What actual benefits did you receive?

------
nstj
I’m a developer and also have a recruitment consultancy for engineers. Don’t
listen to what everyone says about monetisation, there are literally _dozens_
of ways you can make money from this.

Super awesome you’re getting so many upvotes! It seems like a very useful
product. I’ll aim to send some more detailed feedback from an industry
perspective separately.

Again - really nice work!

------
TarpitCarnivore
I have been doing this recently with AirTable using a template I got via
twitter thread:
[https://twitter.com/kwuchu/status/1032007263026864128](https://twitter.com/kwuchu/status/1032007263026864128)

I've found it helps me keep much better track and stay on top of where
everything is with recruiters.

------
mrleiter
Great idea! I guess you are open to input if you post here:

1) afterInterview is a bit of an ugly name. Maybe shorten it to afterview?

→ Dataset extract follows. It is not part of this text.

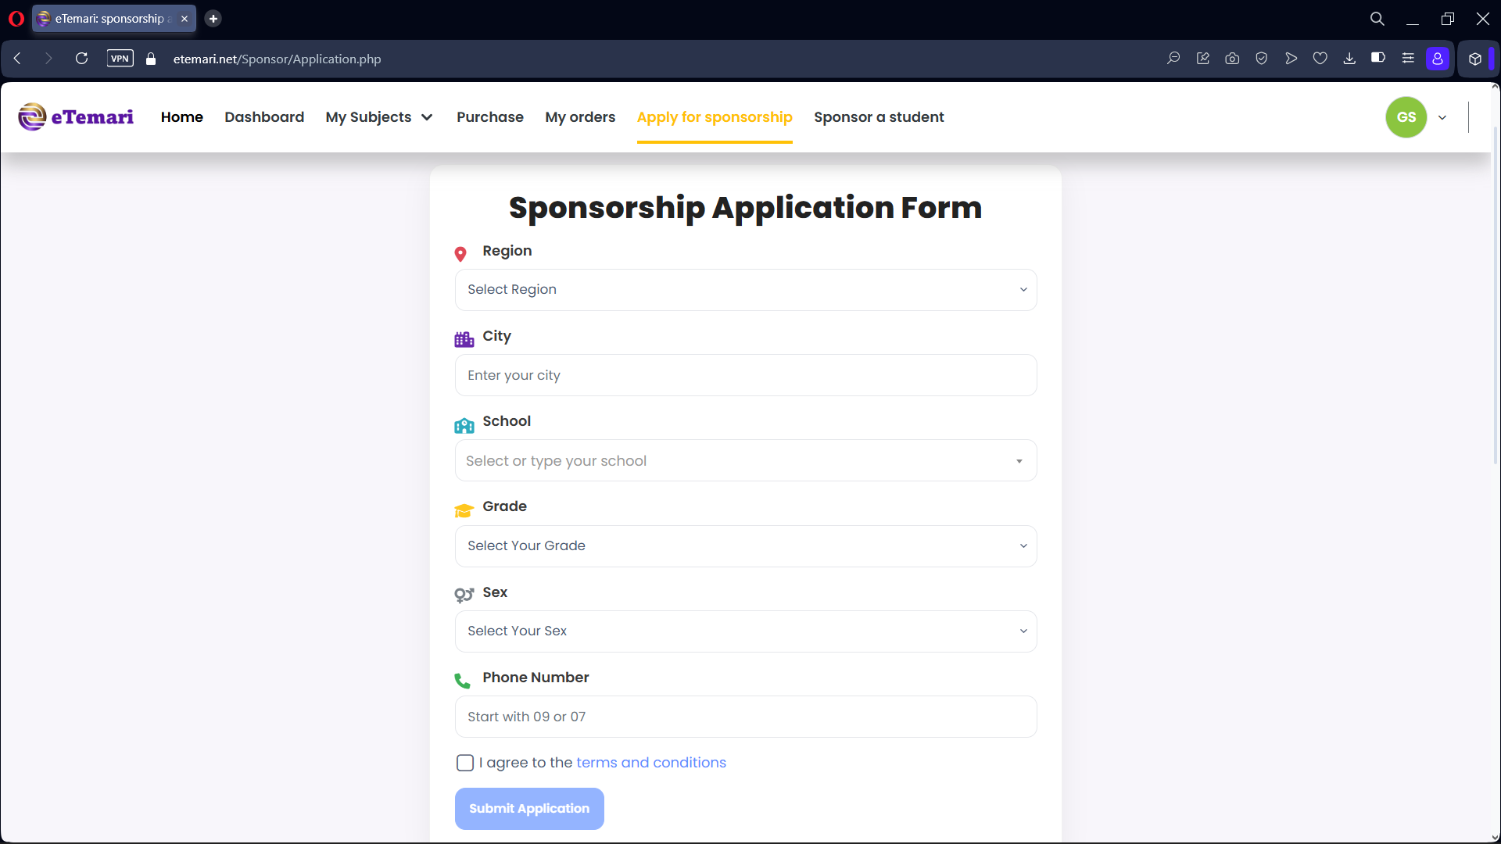Expand the Select Your Grade dropdown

2) How do you intend to monetize? I can only think of what u/WestCoastJustin
said: data. But then you'd need to be more open about that in these days I
think, people are more suspicions, especially the one who are first-movers.

2a) if not data, make users pay for your services. Maybe on a monthly basis -
but you would need to implement that right away, bc later it'll be hard.

0) Good luck!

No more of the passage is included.